Another factor affecting the dose to the patient that is under the control of the technologist is that of patient centering. The patient must be centered in the gantry isocenter for accurate imaging of the anatomy. Inaccurate patient centering (miscentering) as shown in Figure 10-13 degrades the image quality and increases the dose to the patient, especially with the use of AEC in CT (Li et al, 2007; Toth et al, 2007). Additionally, the use of bowtie filters in CT scanners is intended to serve basically two purposes: to shape the beam intensity within the scan field-of-view (SFOV) and to produce a more uniform beam at the detectors (Chapter 5). The x-ray beam is filtered; therefore, the bowtie filter actually plays a small role in reducing the dose to the patient because the low energy photons are removed and thus the beam becomes harder, that is, the mean energy of the beam increases. Improper centering of the patient in the gantry isocenter as shown in Figure 10-13 can lead to an increase in surface dose as well as the peripheral dose to the patient (Li et al, 2007; Toth et al, 2007).
FIGURE 10-13 A patient who is miscentered in the scan field of view can be expected to have degraded bowtie filter performance with an undesired increase in both dose and noise. From Toth et al: How patient centering affects CT dose and noise, Med Phys 34:3093-3101, 2007. Reproduced by the American Association of Physicists in Medicine.

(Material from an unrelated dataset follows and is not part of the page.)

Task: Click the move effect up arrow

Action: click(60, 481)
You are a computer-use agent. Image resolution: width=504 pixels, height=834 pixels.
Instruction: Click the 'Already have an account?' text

In a study on the effect of patient centering on CT dose and image noise, Toth et al (2007) showed that, for a 32-cm CTDI body phantom, a miscentering of about 3 cm and 6 cm can result in an increase in doses by 18% and 41%, respectively. Similar results were obtained by Li et al (2007). Furthermore, a miscentering in elevation by 20 to 60 mm with a mean position 23 millimeters below the isocenter can result in a dose increase of up to 140% “with a mean dose penalty of 33% assuming that the tube current is increased to compensate for the increased noise due to miscentering” (Toth et al, 2007).
These findings are positive proof that technologists should always center the patient accurately in the gantry isocenter to avoid image noise problems and reduce the dose to the patient.
AEC is now commonplace on CT scanners. AEC uses a technique referred to as automatic tube current modulation (ATCM) to optimize the dose to the patient while maintaining constant image quality regardless of the size of the patient in the z-axis and the attenuation changes in the x-y axis (Brisse et al, 2007; Toth et al, 2007). ATCM has been hailed as “the most important technique for maintaining constant image quality while optimizing radiation dose” (Li et al, 2007). For this reason, ATCM is described in detail in the next section of the chapter.
ATCM is a technical development in CT based on the fundamental principles of AEC. AEC is not a new concept for radiologic technologists, for it is used extensively in radiography and fluoroscopy. The purpose of AEC in radiography, for example, is to provide a level of image quality (expressed as optical density for film-based radiography) in which there is consistent optical density for any examination (e.g., chest x-ray) regardless of the thickness (small, medium, and large) of the patient. This level of image quality (optical density) is controlled by varying the duration of the exposure on the basis of the size of patient being imaged. For example, although the duration of the exposure will be shorter for smaller patients, it will be longer for larger patients, and therefore images of the same body parts on these patients will all have a consistent level of optical density.
In CT, the exposure technique factors (mAs and kVp) do not have a direct effect on the image density and contrast, respectively (as they do in film-based radiography), because CT is a digital imaging modality. The dose to the patient is directly proportional to the mA, and in the past, CT technologists selected the mA values for patients manually. Lewis (2005) explains one of the problems with setting the mA values manually. She notes “the attenuation of the x-ray beam increases with the thickness of material in its path, and for approximately every 4 cm of soft tissue, the x-ray beam intensity halves. In order to achieve the same transmitted x-ray intensity, and thereby the same level of image noise, changing from a 16 cm to a 20 cm diameter phantom requires a doubling of the mA. Changing from a 32 cm to a 48 cm phantom, the mA should in theory, be increased by a factor of 16. Systems which automatically adapt the overall tube current based on actual patient attenuation remove the guesswork from selecting the appropriate mA setting” (Lewis, 2005).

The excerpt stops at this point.